Other people are mirrors of our beliefs about ourselves. When we’re unwilling to see our own reflection in the other person, the relationship becomes painful. To make a relationship work, above all, you need to work on yourself.

Sure enough, you also need to be crystal clear on what kind of person you want to be with and set your standards. Once you’ve met someone you love (and who meets your standards and values), then it’s mostly an inside job — just like anything else in life.

Not every relationship is meant to last. Regardless of how long you stay together, you can enjoy the experience and use it as one of the greatest tools to grow faster.

Each relationship is meant to teach us valuable lessons about ourselves. Not all the lessons are joyful and easy. But all are important. Here are some key principles to make a relationship work.

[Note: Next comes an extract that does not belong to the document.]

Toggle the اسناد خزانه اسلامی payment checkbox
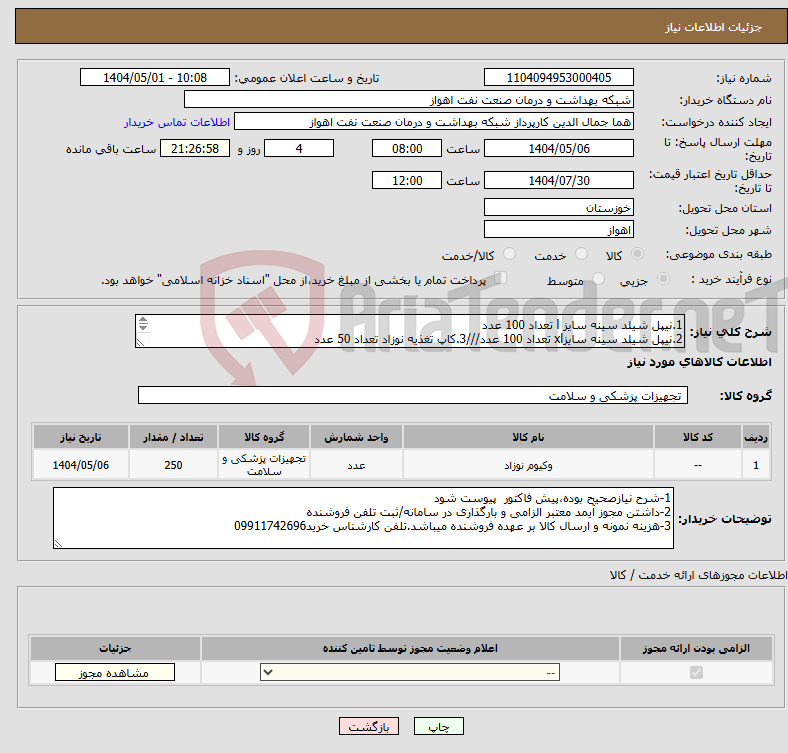The image size is (788, 753). [x=502, y=279]
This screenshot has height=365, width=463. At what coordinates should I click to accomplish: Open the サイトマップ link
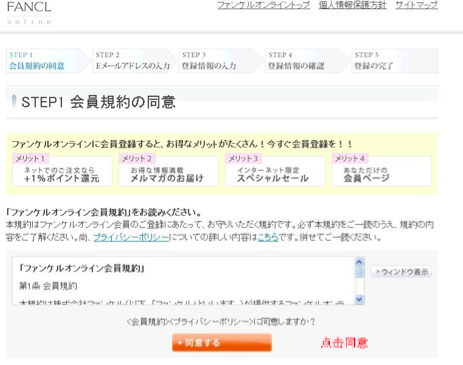point(416,5)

If you want a love that lasts forever, these 6 things must always exist in your relationship:

1. Self-love

I’m sorry to disappoint you, but if you don’t love yourself, your partner can’t help you with that. On the contrary, they’ll reflect your lack of self-love and self-confidence to you.

Many people go into relationships for the wrong reasons. They feel lonely, and they want someone to appreciate them because they don’t appreciate themselves.

But as long as you want your partner to make you feel good about yourself, you push them away, and you’re even further from loving yourself. The other person is never the source of your happiness and love.

You have to find it within yourself, regardless if you’re in a relationship or not. This might be a harsh lesson, but it also gives you inner freedom.

If you want to make a relationship work, then focus on being the source of love for yourself first. If you don’t love yourself, you cannot expect that someone else could love you completely. It just doesn’t work this way. You only attract people who reflect where you stand energetically.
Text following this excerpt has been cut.